**Interface element records:**

--- Start ---

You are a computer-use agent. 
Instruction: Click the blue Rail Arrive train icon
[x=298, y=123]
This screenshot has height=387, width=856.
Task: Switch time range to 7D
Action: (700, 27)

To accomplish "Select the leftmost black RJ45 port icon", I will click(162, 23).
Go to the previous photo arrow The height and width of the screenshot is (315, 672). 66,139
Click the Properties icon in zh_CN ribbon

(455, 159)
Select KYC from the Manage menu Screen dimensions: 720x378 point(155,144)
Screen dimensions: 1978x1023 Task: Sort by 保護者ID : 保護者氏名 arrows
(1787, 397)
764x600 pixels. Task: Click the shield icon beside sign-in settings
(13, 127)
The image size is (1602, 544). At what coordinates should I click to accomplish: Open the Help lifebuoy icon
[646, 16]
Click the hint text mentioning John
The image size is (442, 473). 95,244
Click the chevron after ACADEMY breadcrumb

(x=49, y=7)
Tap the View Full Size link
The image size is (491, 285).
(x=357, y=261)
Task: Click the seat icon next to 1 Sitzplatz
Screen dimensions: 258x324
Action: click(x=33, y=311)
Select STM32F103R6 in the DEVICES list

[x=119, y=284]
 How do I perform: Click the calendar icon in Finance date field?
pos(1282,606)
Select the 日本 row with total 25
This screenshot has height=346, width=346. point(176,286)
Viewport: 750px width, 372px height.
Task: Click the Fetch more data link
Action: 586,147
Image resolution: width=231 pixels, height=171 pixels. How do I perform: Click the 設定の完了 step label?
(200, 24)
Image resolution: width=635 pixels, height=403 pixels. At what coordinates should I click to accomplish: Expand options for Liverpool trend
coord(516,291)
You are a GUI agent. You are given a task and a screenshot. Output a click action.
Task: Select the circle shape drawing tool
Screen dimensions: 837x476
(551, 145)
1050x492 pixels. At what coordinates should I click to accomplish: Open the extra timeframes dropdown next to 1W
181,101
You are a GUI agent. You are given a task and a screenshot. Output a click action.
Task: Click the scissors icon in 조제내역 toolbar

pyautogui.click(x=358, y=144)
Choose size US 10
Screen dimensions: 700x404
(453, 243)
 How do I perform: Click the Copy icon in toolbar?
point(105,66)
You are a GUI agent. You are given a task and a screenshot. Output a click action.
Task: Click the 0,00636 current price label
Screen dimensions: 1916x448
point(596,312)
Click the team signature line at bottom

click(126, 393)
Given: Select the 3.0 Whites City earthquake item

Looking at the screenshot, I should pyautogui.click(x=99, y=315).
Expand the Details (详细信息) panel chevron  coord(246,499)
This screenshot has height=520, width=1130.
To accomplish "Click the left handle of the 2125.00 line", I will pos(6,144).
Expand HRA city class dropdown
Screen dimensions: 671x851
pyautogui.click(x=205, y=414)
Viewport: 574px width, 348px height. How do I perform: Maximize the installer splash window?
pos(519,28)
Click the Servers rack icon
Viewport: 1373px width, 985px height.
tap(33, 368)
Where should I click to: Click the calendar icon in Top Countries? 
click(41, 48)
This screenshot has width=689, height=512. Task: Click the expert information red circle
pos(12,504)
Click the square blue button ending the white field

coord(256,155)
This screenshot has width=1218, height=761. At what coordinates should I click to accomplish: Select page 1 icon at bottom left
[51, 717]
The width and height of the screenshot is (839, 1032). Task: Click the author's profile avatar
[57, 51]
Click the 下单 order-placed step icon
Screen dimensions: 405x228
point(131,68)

--- End ---

**STATED PROBLEM:**
Recast the stretch from the line containing "The width and" through the end of the listing as a Markdown table with the columns Row and Line, omitting blank lines.

**RESPONSE:**
| Row | Line |
|---|---|
| 1 | The width and height of the screenshot is (839, 1032). Task: Click the author's profile avatar |
| 2 | [57, 51] |
| 3 | Click the 下单 order-placed step icon |
| 4 | Screen dimensions: 405x228 |
| 5 | point(131,68) |